L'Association générale des producteurs de blé (AGPB) alerte sur le revenu céréalier 2014, lequel chuterait sous le point bas d'il y a cinq ans. Elle présente diverses initiatives, qui auraient reçu le soutien de Stéphane Le Foll lors d'une rencontre le 10 septembre.

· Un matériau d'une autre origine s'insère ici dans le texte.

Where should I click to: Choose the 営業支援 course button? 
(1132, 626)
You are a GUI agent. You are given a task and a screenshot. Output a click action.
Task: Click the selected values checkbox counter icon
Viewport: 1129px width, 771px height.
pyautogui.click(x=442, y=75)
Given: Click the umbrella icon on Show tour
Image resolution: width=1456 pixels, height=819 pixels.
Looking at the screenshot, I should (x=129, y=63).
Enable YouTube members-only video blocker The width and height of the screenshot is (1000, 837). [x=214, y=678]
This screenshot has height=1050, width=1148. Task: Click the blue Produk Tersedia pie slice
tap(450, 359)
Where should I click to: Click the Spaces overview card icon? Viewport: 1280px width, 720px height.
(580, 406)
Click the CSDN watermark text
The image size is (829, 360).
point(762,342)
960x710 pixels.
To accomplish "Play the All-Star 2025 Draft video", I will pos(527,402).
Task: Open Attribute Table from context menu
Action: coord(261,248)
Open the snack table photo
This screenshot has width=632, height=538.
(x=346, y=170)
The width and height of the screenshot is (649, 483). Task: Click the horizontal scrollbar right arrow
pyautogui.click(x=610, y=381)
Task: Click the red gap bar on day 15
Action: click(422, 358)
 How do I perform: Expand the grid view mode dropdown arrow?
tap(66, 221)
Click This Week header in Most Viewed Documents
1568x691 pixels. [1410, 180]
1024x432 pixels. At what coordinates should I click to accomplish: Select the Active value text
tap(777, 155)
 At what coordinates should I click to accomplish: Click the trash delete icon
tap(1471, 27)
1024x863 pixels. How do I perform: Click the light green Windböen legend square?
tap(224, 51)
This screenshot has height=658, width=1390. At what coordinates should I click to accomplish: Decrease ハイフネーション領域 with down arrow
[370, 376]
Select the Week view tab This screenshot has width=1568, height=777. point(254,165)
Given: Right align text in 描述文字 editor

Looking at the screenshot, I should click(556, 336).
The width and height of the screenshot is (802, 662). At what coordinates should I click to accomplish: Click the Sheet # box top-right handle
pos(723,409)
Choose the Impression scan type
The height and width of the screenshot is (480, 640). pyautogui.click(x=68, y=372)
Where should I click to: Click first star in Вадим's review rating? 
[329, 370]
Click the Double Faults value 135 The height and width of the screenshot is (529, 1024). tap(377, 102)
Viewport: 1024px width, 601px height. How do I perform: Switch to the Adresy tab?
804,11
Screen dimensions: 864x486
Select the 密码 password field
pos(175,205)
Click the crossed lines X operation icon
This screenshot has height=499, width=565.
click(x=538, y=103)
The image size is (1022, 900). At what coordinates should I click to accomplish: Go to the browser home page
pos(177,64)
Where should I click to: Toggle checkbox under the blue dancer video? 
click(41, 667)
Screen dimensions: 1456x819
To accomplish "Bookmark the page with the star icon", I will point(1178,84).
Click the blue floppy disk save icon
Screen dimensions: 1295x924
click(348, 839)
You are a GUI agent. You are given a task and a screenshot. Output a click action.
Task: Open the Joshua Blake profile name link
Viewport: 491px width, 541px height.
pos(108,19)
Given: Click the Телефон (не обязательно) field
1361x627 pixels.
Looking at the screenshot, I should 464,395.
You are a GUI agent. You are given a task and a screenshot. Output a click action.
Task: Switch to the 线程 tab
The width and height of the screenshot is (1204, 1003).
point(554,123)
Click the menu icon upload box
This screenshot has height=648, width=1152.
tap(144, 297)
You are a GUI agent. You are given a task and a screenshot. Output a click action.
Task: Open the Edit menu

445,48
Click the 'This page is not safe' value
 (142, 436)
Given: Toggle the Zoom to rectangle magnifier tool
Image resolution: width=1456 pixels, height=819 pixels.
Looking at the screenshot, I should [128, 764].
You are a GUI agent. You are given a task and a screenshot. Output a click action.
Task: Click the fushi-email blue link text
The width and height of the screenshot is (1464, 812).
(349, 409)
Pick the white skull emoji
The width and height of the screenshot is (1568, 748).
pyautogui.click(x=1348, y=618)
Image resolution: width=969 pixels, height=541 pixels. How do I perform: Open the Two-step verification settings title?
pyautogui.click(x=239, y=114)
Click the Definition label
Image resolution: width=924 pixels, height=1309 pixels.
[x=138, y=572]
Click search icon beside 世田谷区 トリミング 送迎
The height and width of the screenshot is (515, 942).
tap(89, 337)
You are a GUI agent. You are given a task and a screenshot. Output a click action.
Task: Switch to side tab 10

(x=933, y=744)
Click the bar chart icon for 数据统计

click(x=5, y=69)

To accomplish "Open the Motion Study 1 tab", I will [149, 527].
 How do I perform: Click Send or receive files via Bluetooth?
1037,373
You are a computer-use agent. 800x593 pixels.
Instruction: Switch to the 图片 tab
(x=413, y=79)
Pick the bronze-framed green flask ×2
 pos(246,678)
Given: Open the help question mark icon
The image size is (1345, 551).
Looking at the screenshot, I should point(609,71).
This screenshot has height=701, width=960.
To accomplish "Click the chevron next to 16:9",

« Le revenu moyen devrait être pire qu'en 2009, à un niveau jamais vu », a déclaré le président Philippe Pinta en conférence de presse le 16 septembre. Il serait même « très inférieur » à ce point bas de 9 800 euros par exploitant spécialisé en céréales et oléo-protéagineux, avant impôt et cotisations sociales.En cause, une baisse des cours mondiaux, que l'AGPB chiffre à 25 % depuis quelques mois. S'y ajoute une qualité de récolte inhabituelle en France, surtout pour le blé tendre dont le déclassement en fourrager représente une décote d'environ 40 % sur un an. L'AGPB estime les pertes de chiffre d'affaires jusqu'à 500 euros/ha, et plus en cas de rendement défaillant. « De gros problèmes de trésorerie voient le jour dès à présent, a signalé Philippe Pinta. Certains exploitants ont des comptes débiteurs chez leur organisme stockeur. » « J'ai demandé au Crédit Agricole d'être bienveillant par rapport aux difficultés de trésorerie, car l'année sera très compliquée », a-t-il ajouté.
Appel à des réponses immédiates
L'AGPB a présenté diverses initiatives, qui auraient reçu le soutien de Stéphane Le Foll lors d'une rencontre le 10 septembre. Parmi elles, le versement anticipé des aides Pac au 16 octobre « pour tous les producteurs », y compris ceux dont le dossier n'est pas encore contrôlé dans le cadre du litige avec Bruxelles sur les aides versées à la France. La finalisation « sur des bases aménagées » de la mesure agroenvironnementale Zones intermédiaires vise à prendre en compte les territoires les plus fragiles.
L'AGPB demande aussi le renforcement des outils pour atténuer la volatilité et lisser les revenus, comme la Déduction pour aléas (DPA), l'assurance climatique. « Il faut aménager la DPA pour que les agriculteurs soient plus nombreux à s'en servir », a insisté Philippe Pinta, en parlant d'une amélioration via le projet de loi de finances 2015. Côté assurance, son objectif est d'atteindre 70 % de surfaces concernées en grandes cultures contre moins d'un tiers actuellement.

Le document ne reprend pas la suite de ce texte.